Pourquoi la démarche antiblocage de Salam marque le début d’une nouvelle étape...

Les ministres du Courant patriotique libre (CPL) ont tenté jeudi, en Conseil des ministres, de soulever la question des prérogatives constitutionnelles du président du Conseil en s'opposant à l'ordre du jour de la séance. Les ministres aounistes ont ainsi estimé que ce qui s'est produit représente une atteinte au mécanisme d'action du Conseil. Cette position a été interprétée par certains ministres comme une menace de recours à l'escalade, ce qui a poussé le Premier ministre Tammam Salam à y répondre illico presto. « Vous avez abusé de ma patience, mais celle du pays a des limites. Vous pouvez protester, mais je ne me soumettrai pas aux sautes d'humeur. Cela fait un an que vous tentez d'empêcher le cabinet de fonctionner, et vous tentez de prendre l'aspect de la victime, alors que c'est nous qui sommes les victimes de la politique de blocage », a affirmé M. Salam, à l'adresse des ministres aounistes.
Exprimant son soutien au président du Conseil, le ministre de l'Intérieur, Nouhad Machnouk, s'est lui aussi adressé aux ministres du CPL : « Vous considérez que les questions importantes nécessitent une unanimité. La nomination du commandant en chef de l'armée entre dans le cadre de cette catégorie de questions, et ce que vous proposez ne fait pas l'unanimité. Or vous voulez que votre proposition soit adoptée, alors qu'elle n'a même pas la majorité des voix. » M. Machnouk a rappelé aux belligérants qu'il avait lui-même proposé précédemment la nomination de Imad Othman à la tête des Forces de sécurité intérieure (FSI) et qu'il n'avait pas obtenu de consensus autour de cette démarche... « Je n'ai pas bloqué les séances du Conseil des ministres pour autant », a souligné le ministre de l'Intérieur.

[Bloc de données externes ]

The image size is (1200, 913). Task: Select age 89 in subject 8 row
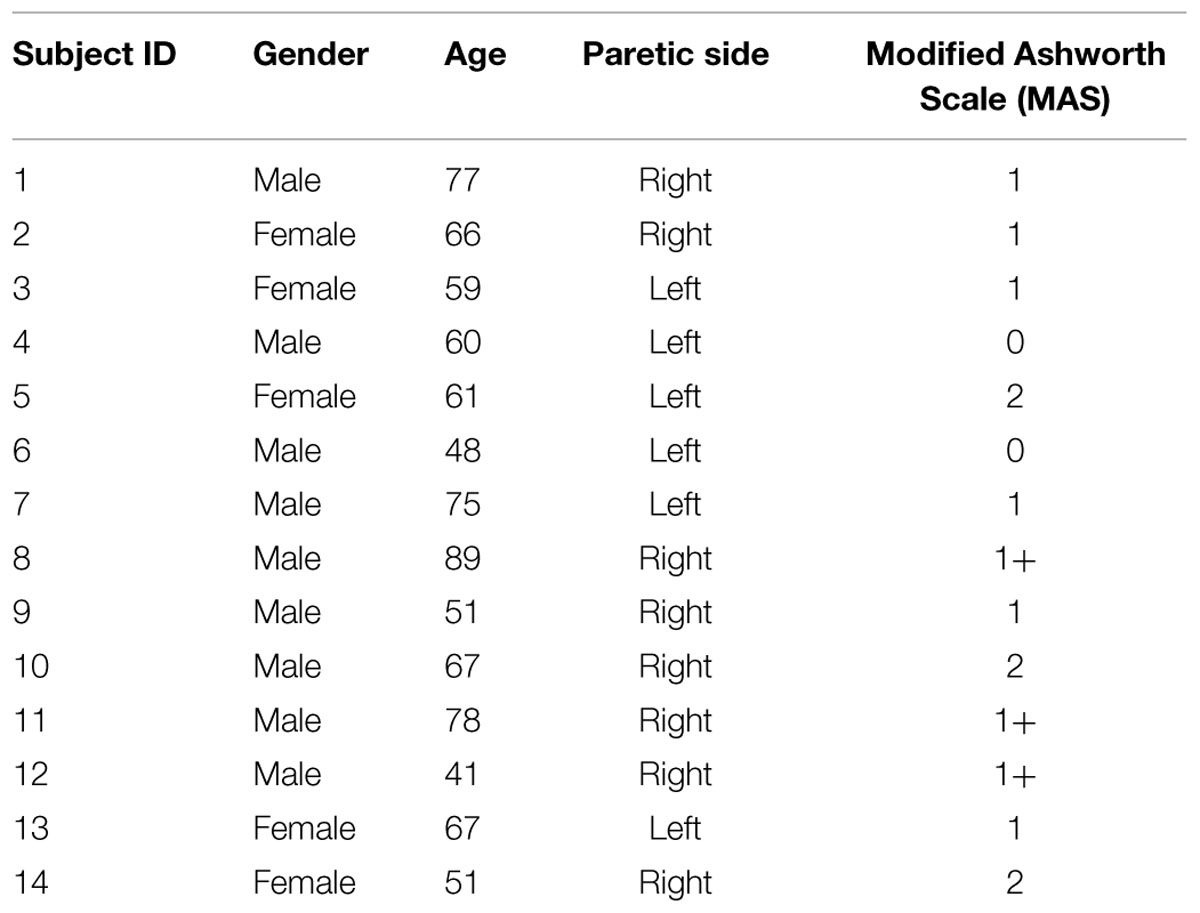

Mettant fin à plus de trois semaines de paralysie du gouvernement, la séance de jeudi représente une volonté farouche de briser la logique du blocage, de combler le vide et de redynamiser les institutions, ou, tout au moins, le Conseil des ministres, puisque la décision d'ouvrir une session extraordinaire de la Chambre n'a pu recueillir les voix de la moitié des membres du gouvernement. La séance a permis de soulever plusieurs problématiques, notamment sur le plan consensuel, constitutionnel, légal, etc. Certains ont tenté de rester attachés au mécanisme appliqué par Tammam Salam lorsque les ministres du CPL avaient détruit le précédent mécanisme, lors de la séance sur les nominations des membres de la commission de contrôle des banques. Si bien que, pour un ministre membre de la Rencontre consultative centriste, le CPL paie aujourd'hui le prix de ce mécanisme qu'il a lui-même détruit à l'époque.
Selon des sources proches du Grand Sérail, Tammam Salam entend revitaliser le pouvoir exécutif et empêcher tout retour au blocage. Le président du Conseil est désormais convaincu que certains prennent prétexte du consensus pour paralyser les séances du Conseil des ministres. Il est vrai que le consensus est essentiel, mais il se transforme en mal aussitôt que certains l'exploitent pour bloquer la bonne marche des institutions, souligne un ministre proche du Premier ministre. En l'absence de consensus, le mécanisme de prise de décision prévoit le recours au vote, en vertu des usages constitutionnels. Quant à ceux qui se cachent derrière le prétexte des prérogatives du président de la République, qu'ils commencent d'abord par se rendre à la Chambre et par assurer le quorum pour l'élection présidentielle, souligne un ministre du courant du Futur. Aucune partie ne peut en effet imposer son point de vue, la démocratie consensuelle n'est pas le blocage et l'unilatéralisme, et consensus et diktat ne font pas bon ménage, ajoute ce ministre.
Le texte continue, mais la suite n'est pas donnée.